> [Task requirements]: When the line containing "Given: Sort by 点击占比 using its arrow" appears in the data below, begin copying there and stop only after the line containing "You are a GUI".

[Recorded data]
*** Begin section ***

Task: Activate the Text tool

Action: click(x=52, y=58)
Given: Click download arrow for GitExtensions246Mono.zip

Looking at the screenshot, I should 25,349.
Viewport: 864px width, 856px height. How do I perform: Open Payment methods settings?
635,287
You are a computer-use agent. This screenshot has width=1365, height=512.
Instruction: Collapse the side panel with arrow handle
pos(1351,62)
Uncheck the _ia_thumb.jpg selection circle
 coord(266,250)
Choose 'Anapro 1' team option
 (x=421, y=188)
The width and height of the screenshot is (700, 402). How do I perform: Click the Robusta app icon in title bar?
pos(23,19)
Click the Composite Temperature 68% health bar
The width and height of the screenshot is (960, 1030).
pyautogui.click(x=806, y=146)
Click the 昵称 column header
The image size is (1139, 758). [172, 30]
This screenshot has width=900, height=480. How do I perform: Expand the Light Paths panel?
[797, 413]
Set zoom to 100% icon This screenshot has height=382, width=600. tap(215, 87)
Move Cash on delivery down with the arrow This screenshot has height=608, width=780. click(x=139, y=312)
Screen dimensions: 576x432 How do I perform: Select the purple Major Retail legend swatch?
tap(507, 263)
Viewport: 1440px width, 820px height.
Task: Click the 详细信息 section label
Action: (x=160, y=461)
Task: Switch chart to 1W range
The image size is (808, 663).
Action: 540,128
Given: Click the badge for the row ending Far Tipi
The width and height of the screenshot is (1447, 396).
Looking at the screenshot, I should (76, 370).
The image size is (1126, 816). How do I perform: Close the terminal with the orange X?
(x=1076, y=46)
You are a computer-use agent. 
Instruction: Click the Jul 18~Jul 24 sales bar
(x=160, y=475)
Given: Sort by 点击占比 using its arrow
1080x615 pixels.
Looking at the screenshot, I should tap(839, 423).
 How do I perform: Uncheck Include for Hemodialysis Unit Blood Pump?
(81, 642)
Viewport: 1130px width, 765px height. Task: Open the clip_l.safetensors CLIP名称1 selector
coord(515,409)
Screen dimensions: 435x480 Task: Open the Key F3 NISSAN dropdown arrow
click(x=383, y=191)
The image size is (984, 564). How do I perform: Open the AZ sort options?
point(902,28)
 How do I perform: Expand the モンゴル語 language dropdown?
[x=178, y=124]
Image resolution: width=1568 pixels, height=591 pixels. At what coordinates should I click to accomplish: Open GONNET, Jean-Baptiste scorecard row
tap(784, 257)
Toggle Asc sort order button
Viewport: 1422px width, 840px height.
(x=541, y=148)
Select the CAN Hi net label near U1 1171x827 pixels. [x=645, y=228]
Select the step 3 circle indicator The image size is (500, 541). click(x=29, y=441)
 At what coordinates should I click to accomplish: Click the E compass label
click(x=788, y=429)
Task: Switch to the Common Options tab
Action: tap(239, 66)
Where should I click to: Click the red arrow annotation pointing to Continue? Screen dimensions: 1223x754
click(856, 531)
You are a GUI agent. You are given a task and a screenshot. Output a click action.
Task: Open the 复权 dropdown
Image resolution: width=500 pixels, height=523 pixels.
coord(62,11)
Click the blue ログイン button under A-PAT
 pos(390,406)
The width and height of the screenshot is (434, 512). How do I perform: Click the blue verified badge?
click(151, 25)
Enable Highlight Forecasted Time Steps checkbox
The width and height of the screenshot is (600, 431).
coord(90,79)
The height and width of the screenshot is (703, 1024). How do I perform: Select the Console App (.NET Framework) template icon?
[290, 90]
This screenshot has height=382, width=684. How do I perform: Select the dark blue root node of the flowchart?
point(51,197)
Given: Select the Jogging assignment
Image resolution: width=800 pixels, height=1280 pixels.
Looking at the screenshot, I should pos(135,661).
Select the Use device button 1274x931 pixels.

*** End section ***

> [Task solution]:
Given: Sort by 点击占比 using its arrow
1080x615 pixels.
Looking at the screenshot, I should tap(839, 423).
 How do I perform: Uncheck Include for Hemodialysis Unit Blood Pump?
(81, 642)
Viewport: 1130px width, 765px height. Task: Open the clip_l.safetensors CLIP名称1 selector
coord(515,409)
Screen dimensions: 435x480 Task: Open the Key F3 NISSAN dropdown arrow
click(x=383, y=191)
The image size is (984, 564). How do I perform: Open the AZ sort options?
point(902,28)
 How do I perform: Expand the モンゴル語 language dropdown?
[x=178, y=124]
Image resolution: width=1568 pixels, height=591 pixels. At what coordinates should I click to accomplish: Open GONNET, Jean-Baptiste scorecard row
tap(784, 257)
Toggle Asc sort order button
Viewport: 1422px width, 840px height.
(x=541, y=148)
Select the CAN Hi net label near U1 1171x827 pixels. [x=645, y=228]
Select the step 3 circle indicator The image size is (500, 541). click(x=29, y=441)
 At what coordinates should I click to accomplish: Click the E compass label
click(x=788, y=429)
Task: Switch to the Common Options tab
Action: tap(239, 66)
Where should I click to: Click the red arrow annotation pointing to Continue? Screen dimensions: 1223x754
click(856, 531)
You are a GUI agent. You are given a task and a screenshot. Output a click action.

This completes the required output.